Trading places in Broxbourne
PUBLISHED: 09:13 29 February 2016 | UPDATED: 09:20 29 February 2016
Broxbourne and its neighbouring village Wormley may only have small parade of shops but here you will find shopkeepers with serious know-how. Julie Lucas discovers a community along the High Road that cares
Steaks and shakes
One shop on Broxbourne’s parade of shops that has stood the test of time since 1912, when the houses on the busy High Road were converted into shops, is butchers DW Walters.
David Walters bought the butchery business 22 years ago and has built up a loyal customer base. Customer Poppy Joslin says it is the shop to come to. ‘You have never tasted meat like it, the steak is like butter.’ As well as the usual selection of meats you will find venison sausages, oxtail and own-cooked brawn. David believes that people are becoming a bit more adventurous in their tastes and puts this down to television chefs popularising different cuts and celebrating butchers.

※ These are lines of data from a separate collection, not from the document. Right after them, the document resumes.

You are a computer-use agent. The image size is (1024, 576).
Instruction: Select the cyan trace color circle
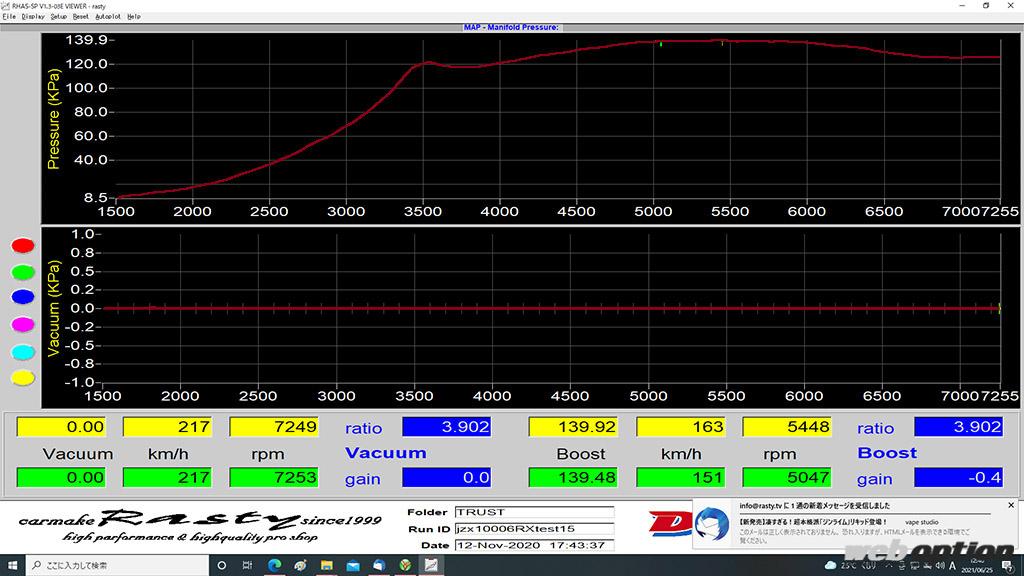point(22,351)
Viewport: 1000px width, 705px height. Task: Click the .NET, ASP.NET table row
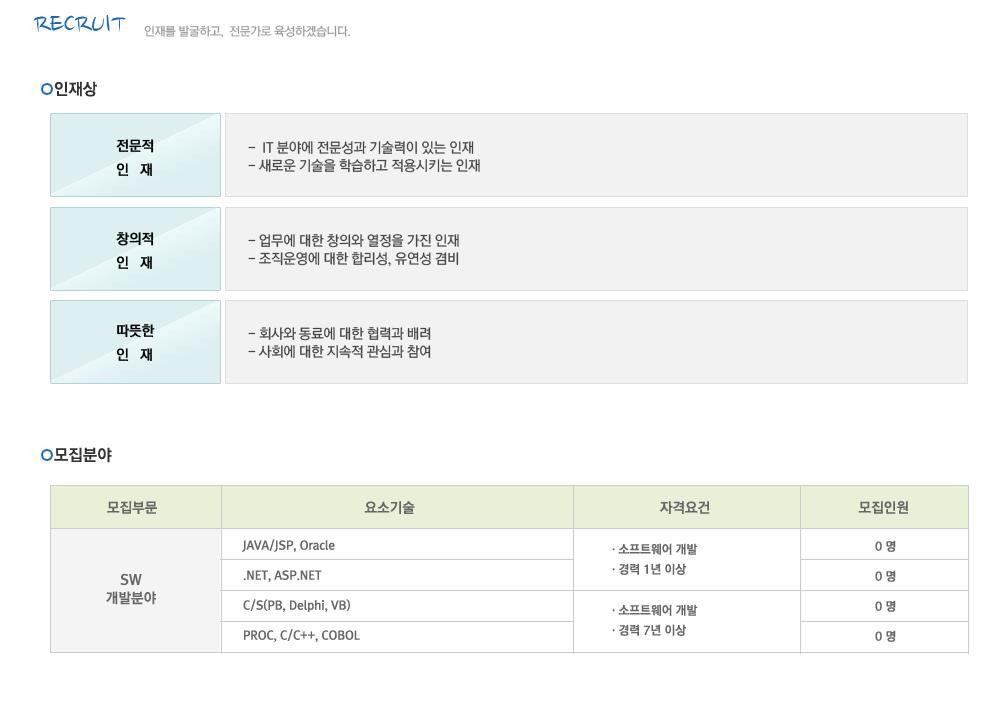pos(397,575)
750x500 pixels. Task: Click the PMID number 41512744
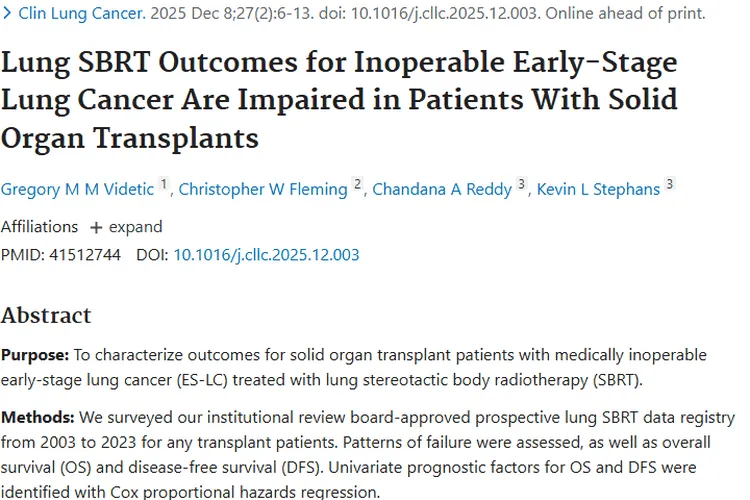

Next doot to DW Walters, the Bread Bin offers freshly baked bread, pastries and cakes baked daily at its Ware bakery. Along the row is Coffee Affair where you can relax into a tub chairs and enjoy a latte. Children will love the milkshake parlour at the back of the shop which is perfect for parties.
For the home
For a small showroom there is plenty to see at Broxbourne Flooring. Owner Oliver Courtney is understandably proud to be a Which? review publisher ‘trusted trader’ and believes the key to his success has been recommendations from happy customers. The modern interior showcases carpets, wood and vinyl flooring by well known brands such as Amtico and Quickstep. The company introduced Teckfloor this year.
For unusual, beautiful and inspiring antique and vintage homewares go to Gloss Reclaim in Wormley (follow the A1170 High Road south). The shop opened a year ago and has already expanded into the yard. Owner David Bilton restores furniture while his son sources pieces from all over the world. David said he think the attraction of old pieces ‘is that they have a story to tell’.
Back in the 21st century, for technology at the cutting edge, go to audio visual specialists Soundstage for state-of-the-art cinema and sound systems.
Pets and pedals
Lesley Pieris has loved animals from childhood and so opening her pet shop Paws and Claws was the perfect business for her. ‘We are very much the same as we were when we opened 33 years ago,’ she says. ‘It’s like an old fashioned pet shop. What we sell, we sell with absolute confidence. We can get you through any problem with dogs, cats or smaller domestic pets like rabbits.’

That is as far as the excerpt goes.